Coutts Predicts Venue Decision Soon

Standing on the shores of San Francisco Bay, speaking to a partisan crowd whose hopes he did nothing to dim, BMW Oracle Racing CEO Russell Coutts on Saturday night said that the venue of the 2013 America’s Cup would be announced, “I think this month.”

The city of San Francisco’s proposal for a cup village south of the Bay Bridge goes before the Land Use subcommittee of the San Francisco Board of Supervisors on Monday, with a possibility (small) that it could move to the full Board as soon as Tuesday. Mid-month is more likely, now that the rubber is hitting the road and the first glimmers of opposition are popping up. However, if Supervisor Chris Daly’s opposition is any indication (he originally joined the 11-0 vote in favor), there is plenty of room for reason to prevail. As quoted by John Coté in the San Francisco Chronicle, Daly is opposed “on general principle,” calling the benefits exaggerated.

Since Daly is being termed out of office in November, he doesn’t have to run against the creation of 9,000 jobs, but that bar he says he intends to open in San Francisco just might be the only bar in town shunned by sailors. (For those not cued-up on SF politics, Supervisor Daly has earned a reputation as kinda special.)

And it still hasn’t sunk in with a lot of people that the published-estimated benefits, accurate or not, are for a one-shot deal. If BMW Oracle Racing succeeds in winning the Cup again, the benefits continue to flow.

In 1986-87 I visited Fremantle, Australia, the once run-down port of the greater Perth region, reborn as home to an America’s Cup match. The event was the pride of all Australia, and the new Fremantle was a gem. It remains so to this day, a vital, bustling destination for locals and visitors alike.

In 2000 I visited Auckland, New Zealand, where a wanting stretch of waterfront, anticipating an America’s Cup match, had been reinvented as a showpiece.

In 2005 I visited Valencia, Spain, a city that had been looking for a signature event to capture the attention of the world. The port was blighted, dismaying to behold. By the time of the 2007 America’s Cup match, however, the port had been transformed into a point of pride, justly famed, and it looked darned good as a background for the Formula 1 races that followed.

Coutts was the featured speaker at The San Francisco Yacht Club’s Leukemia Cup Regatta, poised to once again prove the top producer of the many Leukemia Cup Regattas around the country ($655,000 in 2009; more than double number two). Saturday night was auction night, and the guests had of course ponied up considerable bucks to be at the dinner, even before the bidding began. Golden Gate Yacht Club Commodore Marcus Young arrived to find his table favor, a gimballed compass housed in a handsome wood box, and he opened the top and declared, “Cool, now I don’t need my iPhone anymore.”

The Leukemia Cup Regatta, Coutts said, “is about combining the sport we love with support for people we love.” He also had a word for the doomsdayers who declare the America’s Cup dead, its future in fast catamarans devoid of all the features of proper match racing. Those are, in his words, “mainly people who haven’t gone out and experienced match racing in fast multihulls, which we have done extensively.”
The catamaran choice depended upon that experience.
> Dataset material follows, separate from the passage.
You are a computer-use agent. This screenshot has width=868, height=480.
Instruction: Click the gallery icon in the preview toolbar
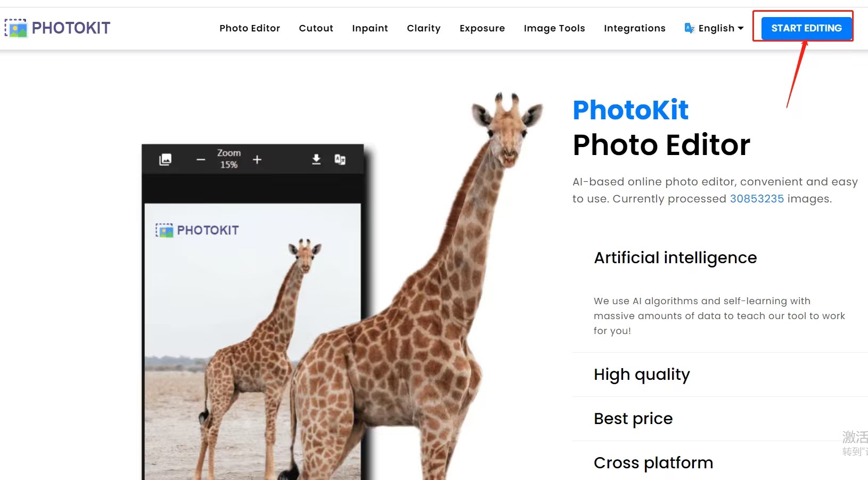tap(166, 159)
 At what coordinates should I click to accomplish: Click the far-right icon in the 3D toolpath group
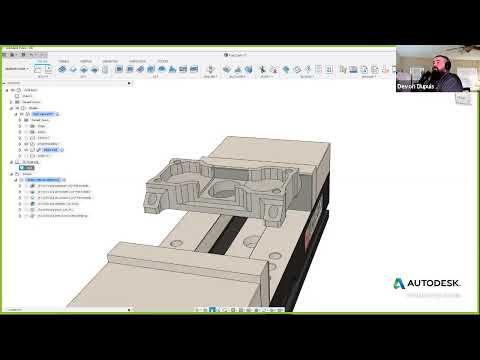coord(194,69)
Two very unlucky/lucky young men would be Chris Laub and Campbell Nolan, both just kids, both victims of blood cancer and there is a horror in that too deep to try to talk about here. I don’t have words for it. But they are with us still, in part because cancer research is producing results, funded by efforts including the Leukemia Cup Regatta. On the lucky side of the equation, I do believe I heard Russell Coutts promising them each a ride on an AC 72 catamaran and I guarantee you, that will be the most prized ride in town.

By comparison, 15-year survivor Chris Kostanecki bid $8,500 to join an RC 44 crew for two days of regatta competition with Larry Ellison and Russell Coutts. OK, so he did laugh and say, “Oh s%#* when he realized the bidding was done and he had “won.”

It’s gonna be great, Chris, it’s gonna be great.